*The problem*. Put every line of the material below into a numbered list, leaving out the blank lines.
-------- Listed records
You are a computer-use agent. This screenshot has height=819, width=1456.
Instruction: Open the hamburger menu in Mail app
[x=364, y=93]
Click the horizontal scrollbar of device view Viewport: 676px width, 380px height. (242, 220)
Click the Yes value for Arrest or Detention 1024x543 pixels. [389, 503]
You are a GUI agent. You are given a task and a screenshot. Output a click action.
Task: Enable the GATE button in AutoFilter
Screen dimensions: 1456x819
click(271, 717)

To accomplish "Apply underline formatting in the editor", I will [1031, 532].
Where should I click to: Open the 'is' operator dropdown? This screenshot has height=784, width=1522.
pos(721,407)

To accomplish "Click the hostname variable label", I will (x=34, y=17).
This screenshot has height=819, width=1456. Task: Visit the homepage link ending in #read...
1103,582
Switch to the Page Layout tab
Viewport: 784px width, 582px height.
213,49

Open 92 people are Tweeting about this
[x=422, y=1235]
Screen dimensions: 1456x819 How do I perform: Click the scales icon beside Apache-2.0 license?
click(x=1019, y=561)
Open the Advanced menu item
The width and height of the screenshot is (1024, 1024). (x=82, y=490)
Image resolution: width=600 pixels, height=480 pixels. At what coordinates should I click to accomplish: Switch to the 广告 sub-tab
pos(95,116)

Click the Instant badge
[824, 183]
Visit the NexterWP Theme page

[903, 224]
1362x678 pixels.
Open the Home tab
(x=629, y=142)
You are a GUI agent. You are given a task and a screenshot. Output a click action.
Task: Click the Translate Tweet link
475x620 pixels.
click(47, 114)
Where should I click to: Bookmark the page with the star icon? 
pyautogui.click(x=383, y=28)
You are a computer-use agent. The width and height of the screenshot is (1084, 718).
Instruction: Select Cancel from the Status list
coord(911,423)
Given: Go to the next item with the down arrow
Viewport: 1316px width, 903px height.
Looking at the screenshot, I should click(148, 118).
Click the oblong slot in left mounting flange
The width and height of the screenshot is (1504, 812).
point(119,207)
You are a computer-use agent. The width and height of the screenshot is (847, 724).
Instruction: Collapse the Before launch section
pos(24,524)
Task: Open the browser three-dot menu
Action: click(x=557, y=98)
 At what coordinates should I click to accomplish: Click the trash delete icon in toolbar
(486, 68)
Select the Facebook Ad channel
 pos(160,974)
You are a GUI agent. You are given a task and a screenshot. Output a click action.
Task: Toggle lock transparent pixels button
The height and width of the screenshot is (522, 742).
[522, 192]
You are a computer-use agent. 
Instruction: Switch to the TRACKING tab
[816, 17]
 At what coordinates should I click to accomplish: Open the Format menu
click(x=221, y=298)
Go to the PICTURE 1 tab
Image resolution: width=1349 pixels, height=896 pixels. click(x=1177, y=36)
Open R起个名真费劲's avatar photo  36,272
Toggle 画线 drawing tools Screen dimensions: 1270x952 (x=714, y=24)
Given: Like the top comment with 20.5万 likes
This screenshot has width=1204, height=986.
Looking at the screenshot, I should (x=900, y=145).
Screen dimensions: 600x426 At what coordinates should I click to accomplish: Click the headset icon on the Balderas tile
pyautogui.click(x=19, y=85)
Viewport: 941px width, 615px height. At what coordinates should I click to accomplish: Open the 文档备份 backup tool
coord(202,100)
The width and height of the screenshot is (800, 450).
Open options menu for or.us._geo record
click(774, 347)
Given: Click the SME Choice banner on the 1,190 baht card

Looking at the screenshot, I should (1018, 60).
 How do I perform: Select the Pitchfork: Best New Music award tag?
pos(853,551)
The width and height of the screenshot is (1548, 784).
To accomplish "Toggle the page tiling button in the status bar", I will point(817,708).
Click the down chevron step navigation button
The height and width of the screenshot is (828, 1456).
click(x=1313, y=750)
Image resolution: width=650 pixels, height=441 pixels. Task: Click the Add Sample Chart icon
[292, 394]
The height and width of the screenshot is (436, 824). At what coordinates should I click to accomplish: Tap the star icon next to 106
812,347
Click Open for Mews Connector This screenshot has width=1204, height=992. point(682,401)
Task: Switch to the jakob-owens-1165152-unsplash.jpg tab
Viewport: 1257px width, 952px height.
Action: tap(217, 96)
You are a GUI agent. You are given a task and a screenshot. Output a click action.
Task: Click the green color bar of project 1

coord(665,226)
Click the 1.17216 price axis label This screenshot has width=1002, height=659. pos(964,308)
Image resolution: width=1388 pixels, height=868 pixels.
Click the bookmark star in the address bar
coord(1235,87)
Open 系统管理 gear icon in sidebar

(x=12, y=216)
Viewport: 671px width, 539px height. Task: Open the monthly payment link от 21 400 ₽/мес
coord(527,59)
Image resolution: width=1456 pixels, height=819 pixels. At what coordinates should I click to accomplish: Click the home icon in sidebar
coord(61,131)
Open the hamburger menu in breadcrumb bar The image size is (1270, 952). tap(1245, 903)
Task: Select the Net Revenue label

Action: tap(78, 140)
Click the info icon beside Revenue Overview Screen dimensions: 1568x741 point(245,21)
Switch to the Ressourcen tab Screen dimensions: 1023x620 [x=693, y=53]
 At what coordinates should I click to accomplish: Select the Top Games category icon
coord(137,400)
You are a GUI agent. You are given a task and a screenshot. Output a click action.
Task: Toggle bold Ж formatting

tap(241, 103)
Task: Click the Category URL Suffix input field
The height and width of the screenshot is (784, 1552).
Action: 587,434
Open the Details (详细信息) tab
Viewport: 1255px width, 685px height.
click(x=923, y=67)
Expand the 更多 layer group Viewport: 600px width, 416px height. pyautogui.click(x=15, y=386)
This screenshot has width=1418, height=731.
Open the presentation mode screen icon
----------------
*Exercise result*.
1. You are a computer-use agent. This screenshot has height=819, width=1456.
2. Instruction: Open the hamburger menu in Mail app
3. [x=364, y=93]
4. Click the horizontal scrollbar of device view Viewport: 676px width, 380px height. (242, 220)
5. Click the Yes value for Arrest or Detention 1024x543 pixels. [389, 503]
6. You are a GUI agent. You are given a task and a screenshot. Output a click action.
7. Task: Enable the GATE button in AutoFilter
8. Screen dimensions: 1456x819
9. click(271, 717)
10. To accomplish "Apply underline formatting in the editor", I will [1031, 532].
11. Where should I click to: Open the 'is' operator dropdown? This screenshot has height=784, width=1522.
12. pos(721,407)
13. To accomplish "Click the hostname variable label", I will (x=34, y=17).
14. This screenshot has height=819, width=1456. Task: Visit the homepage link ending in #read...
15. 1103,582
16. Switch to the Page Layout tab
17. Viewport: 784px width, 582px height.
18. 213,49
19. Open 92 people are Tweeting about this
20. [x=422, y=1235]
21. Screen dimensions: 1456x819 How do I perform: Click the scales icon beside Apache-2.0 license?
22. click(x=1019, y=561)
23. Open the Advanced menu item
24. The width and height of the screenshot is (1024, 1024). (x=82, y=490)
25. Image resolution: width=600 pixels, height=480 pixels. At what coordinates should I click to accomplish: Switch to the 广告 sub-tab
26. pos(95,116)
27. Click the Instant badge
28. [824, 183]
29. Visit the NexterWP Theme page
30. [903, 224]
31. 1362x678 pixels.
32. Open the Home tab
33. (x=629, y=142)
34. You are a GUI agent. You are given a task and a screenshot. Output a click action.
35. Task: Click the Translate Tweet link
36. 475x620 pixels.
37. click(47, 114)
38. Where should I click to: Bookmark the page with the star icon? 
39. pyautogui.click(x=383, y=28)
40. You are a computer-use agent. The width and height of the screenshot is (1084, 718).
41. Instruction: Select Cancel from the Status list
42. coord(911,423)
43. Given: Go to the next item with the down arrow
44. Viewport: 1316px width, 903px height.
45. Looking at the screenshot, I should click(148, 118).
46. Click the oblong slot in left mounting flange
47. The width and height of the screenshot is (1504, 812).
48. point(119,207)
49. You are a computer-use agent. The width and height of the screenshot is (847, 724).
50. Instruction: Collapse the Before launch section
51. pos(24,524)
52. Task: Open the browser three-dot menu
53. Action: click(x=557, y=98)
54.  At what coordinates should I click to accomplish: Click the trash delete icon in toolbar
55. (486, 68)
56. Select the Facebook Ad channel
57.  pos(160,974)
58. You are a GUI agent. You are given a task and a screenshot. Output a click action.
59. Task: Toggle lock transparent pixels button
60. The height and width of the screenshot is (522, 742).
61. [522, 192]
62. You are a computer-use agent. 
63. Instruction: Switch to the TRACKING tab
64. [816, 17]
65.  At what coordinates should I click to accomplish: Open the Format menu
66. click(x=221, y=298)
67. Go to the PICTURE 1 tab
68. Image resolution: width=1349 pixels, height=896 pixels. click(x=1177, y=36)
69. Open R起个名真费劲's avatar photo  36,272
70. Toggle 画线 drawing tools Screen dimensions: 1270x952 (x=714, y=24)
71. Given: Like the top comment with 20.5万 likes
72. This screenshot has width=1204, height=986.
73. Looking at the screenshot, I should (x=900, y=145).
74. Screen dimensions: 600x426 At what coordinates should I click to accomplish: Click the headset icon on the Balderas tile
75. pyautogui.click(x=19, y=85)
76. Viewport: 941px width, 615px height. At what coordinates should I click to accomplish: Open the 文档备份 backup tool
77. coord(202,100)
78. The width and height of the screenshot is (800, 450).
79. Open options menu for or.us._geo record
80. click(774, 347)
81. Given: Click the SME Choice banner on the 1,190 baht card
82. Looking at the screenshot, I should (1018, 60).
83.  How do I perform: Select the Pitchfork: Best New Music award tag?
84. pos(853,551)
85. The width and height of the screenshot is (1548, 784).
86. To accomplish "Toggle the page tiling button in the status bar", I will point(817,708).
87. Click the down chevron step navigation button
88. The height and width of the screenshot is (828, 1456).
89. click(x=1313, y=750)
90. Image resolution: width=650 pixels, height=441 pixels. Task: Click the Add Sample Chart icon
91. [292, 394]
92. The height and width of the screenshot is (436, 824). At what coordinates should I click to accomplish: Tap the star icon next to 106
93. 812,347
94. Click Open for Mews Connector This screenshot has width=1204, height=992. point(682,401)
95. Task: Switch to the jakob-owens-1165152-unsplash.jpg tab
96. Viewport: 1257px width, 952px height.
97. Action: tap(217, 96)
98. You are a GUI agent. You are given a task and a screenshot. Output a click action.
99. Task: Click the green color bar of project 1
100. coord(665,226)
101. Click the 1.17216 price axis label This screenshot has width=1002, height=659. pos(964,308)
102. Image resolution: width=1388 pixels, height=868 pixels.
103. Click the bookmark star in the address bar
104. coord(1235,87)
105. Open 系统管理 gear icon in sidebar
106. (x=12, y=216)
107. Viewport: 671px width, 539px height. Task: Open the monthly payment link от 21 400 ₽/мес
108. coord(527,59)
109. Image resolution: width=1456 pixels, height=819 pixels. At what coordinates should I click to accomplish: Click the home icon in sidebar
110. coord(61,131)
111. Open the hamburger menu in breadcrumb bar The image size is (1270, 952). tap(1245, 903)
112. Task: Select the Net Revenue label
113. Action: tap(78, 140)
114. Click the info icon beside Revenue Overview Screen dimensions: 1568x741 point(245,21)
115. Switch to the Ressourcen tab Screen dimensions: 1023x620 [x=693, y=53]
116.  At what coordinates should I click to accomplish: Select the Top Games category icon
117. coord(137,400)
118. You are a GUI agent. You are given a task and a screenshot. Output a click action.
119. Task: Toggle bold Ж formatting
120. tap(241, 103)
121. Task: Click the Category URL Suffix input field
122. The height and width of the screenshot is (784, 1552).
123. Action: 587,434
124. Open the Details (详细信息) tab
125. Viewport: 1255px width, 685px height.
126. click(x=923, y=67)
127. Expand the 更多 layer group Viewport: 600px width, 416px height. pyautogui.click(x=15, y=386)
128. This screenshot has width=1418, height=731.
129. Open the presentation mode screen icon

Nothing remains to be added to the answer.